The expected output is the complete data, reproduced exactly.

» Supplied material:

============

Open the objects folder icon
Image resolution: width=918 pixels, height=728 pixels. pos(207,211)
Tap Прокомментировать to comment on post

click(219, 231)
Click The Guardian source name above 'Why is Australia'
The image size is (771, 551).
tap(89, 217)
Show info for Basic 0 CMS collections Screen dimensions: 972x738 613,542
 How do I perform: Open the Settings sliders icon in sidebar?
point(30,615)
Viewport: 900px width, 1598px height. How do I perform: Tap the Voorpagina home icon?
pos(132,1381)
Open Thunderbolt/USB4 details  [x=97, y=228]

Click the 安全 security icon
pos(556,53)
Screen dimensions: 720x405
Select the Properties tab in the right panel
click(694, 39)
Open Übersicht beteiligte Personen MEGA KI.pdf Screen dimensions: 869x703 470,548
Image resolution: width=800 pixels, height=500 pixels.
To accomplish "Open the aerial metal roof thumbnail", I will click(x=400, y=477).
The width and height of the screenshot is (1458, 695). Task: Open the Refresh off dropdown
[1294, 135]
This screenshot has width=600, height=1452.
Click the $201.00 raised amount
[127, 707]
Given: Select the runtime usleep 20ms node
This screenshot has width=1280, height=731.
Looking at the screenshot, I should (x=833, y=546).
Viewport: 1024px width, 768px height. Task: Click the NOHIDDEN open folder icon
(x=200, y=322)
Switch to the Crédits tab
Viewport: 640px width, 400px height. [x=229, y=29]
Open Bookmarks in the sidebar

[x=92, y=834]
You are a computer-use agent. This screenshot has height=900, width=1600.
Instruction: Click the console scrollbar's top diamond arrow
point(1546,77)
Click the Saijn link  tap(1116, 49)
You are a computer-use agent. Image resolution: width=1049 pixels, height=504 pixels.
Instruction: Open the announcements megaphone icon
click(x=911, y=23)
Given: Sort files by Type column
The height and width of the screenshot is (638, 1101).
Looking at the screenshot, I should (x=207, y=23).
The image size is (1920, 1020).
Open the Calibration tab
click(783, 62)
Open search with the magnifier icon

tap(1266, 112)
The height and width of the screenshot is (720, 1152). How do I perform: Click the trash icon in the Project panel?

============

» Output of the exercise:
Open the objects folder icon
Image resolution: width=918 pixels, height=728 pixels. pos(207,211)
Tap Прокомментировать to comment on post

click(219, 231)
Click The Guardian source name above 'Why is Australia'
The image size is (771, 551).
tap(89, 217)
Show info for Basic 0 CMS collections Screen dimensions: 972x738 613,542
 How do I perform: Open the Settings sliders icon in sidebar?
point(30,615)
Viewport: 900px width, 1598px height. How do I perform: Tap the Voorpagina home icon?
pos(132,1381)
Open Thunderbolt/USB4 details  [x=97, y=228]

Click the 安全 security icon
pos(556,53)
Screen dimensions: 720x405
Select the Properties tab in the right panel
click(694, 39)
Open Übersicht beteiligte Personen MEGA KI.pdf Screen dimensions: 869x703 470,548
Image resolution: width=800 pixels, height=500 pixels.
To accomplish "Open the aerial metal roof thumbnail", I will click(x=400, y=477).
The width and height of the screenshot is (1458, 695). Task: Open the Refresh off dropdown
[1294, 135]
This screenshot has width=600, height=1452.
Click the $201.00 raised amount
[127, 707]
Given: Select the runtime usleep 20ms node
This screenshot has width=1280, height=731.
Looking at the screenshot, I should (x=833, y=546).
Viewport: 1024px width, 768px height. Task: Click the NOHIDDEN open folder icon
(x=200, y=322)
Switch to the Crédits tab
Viewport: 640px width, 400px height. [x=229, y=29]
Open Bookmarks in the sidebar

[x=92, y=834]
You are a computer-use agent. This screenshot has height=900, width=1600.
Instruction: Click the console scrollbar's top diamond arrow
point(1546,77)
Click the Saijn link  tap(1116, 49)
You are a computer-use agent. Image resolution: width=1049 pixels, height=504 pixels.
Instruction: Open the announcements megaphone icon
click(x=911, y=23)
Given: Sort files by Type column
The height and width of the screenshot is (638, 1101).
Looking at the screenshot, I should (x=207, y=23).
The image size is (1920, 1020).
Open the Calibration tab
click(783, 62)
Open search with the magnifier icon

tap(1266, 112)
The height and width of the screenshot is (720, 1152). How do I perform: Click the trash icon in the Project panel?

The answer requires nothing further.